* _Task requirements_
Filter the listing below, keeping every line that holds "field".

* _Dataset extract_
***

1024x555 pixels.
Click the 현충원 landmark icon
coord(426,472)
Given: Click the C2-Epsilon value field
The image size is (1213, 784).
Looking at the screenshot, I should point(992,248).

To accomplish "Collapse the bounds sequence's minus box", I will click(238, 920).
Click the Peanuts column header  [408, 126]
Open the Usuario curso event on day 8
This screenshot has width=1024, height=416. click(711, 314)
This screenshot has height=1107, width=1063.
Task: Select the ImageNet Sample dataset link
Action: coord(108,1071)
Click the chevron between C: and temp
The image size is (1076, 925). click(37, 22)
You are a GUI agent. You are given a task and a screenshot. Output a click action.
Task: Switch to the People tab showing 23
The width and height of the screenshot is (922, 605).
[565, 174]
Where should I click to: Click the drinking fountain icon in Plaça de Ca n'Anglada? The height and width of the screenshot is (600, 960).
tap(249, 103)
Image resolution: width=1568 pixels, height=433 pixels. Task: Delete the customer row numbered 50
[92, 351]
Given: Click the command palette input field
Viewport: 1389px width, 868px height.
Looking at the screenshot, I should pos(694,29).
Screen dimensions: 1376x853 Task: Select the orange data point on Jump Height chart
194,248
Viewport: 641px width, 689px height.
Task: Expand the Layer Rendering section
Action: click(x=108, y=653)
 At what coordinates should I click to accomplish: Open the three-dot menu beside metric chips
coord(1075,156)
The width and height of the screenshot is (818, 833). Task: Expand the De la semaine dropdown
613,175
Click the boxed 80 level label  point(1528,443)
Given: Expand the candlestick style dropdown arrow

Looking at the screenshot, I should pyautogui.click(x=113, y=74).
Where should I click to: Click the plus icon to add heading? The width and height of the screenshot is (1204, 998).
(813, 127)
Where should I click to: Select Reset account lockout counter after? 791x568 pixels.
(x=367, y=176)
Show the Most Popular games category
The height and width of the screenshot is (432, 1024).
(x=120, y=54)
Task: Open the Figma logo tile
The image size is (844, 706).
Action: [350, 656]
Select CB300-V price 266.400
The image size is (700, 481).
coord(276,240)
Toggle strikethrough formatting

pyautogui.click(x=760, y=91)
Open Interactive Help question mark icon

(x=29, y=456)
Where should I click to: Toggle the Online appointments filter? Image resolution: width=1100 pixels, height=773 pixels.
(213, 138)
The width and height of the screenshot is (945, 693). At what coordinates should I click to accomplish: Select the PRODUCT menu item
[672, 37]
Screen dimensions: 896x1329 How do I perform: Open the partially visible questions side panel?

***

* _Final answer_
Given: Click the C2-Epsilon value field
Given: Click the command palette input field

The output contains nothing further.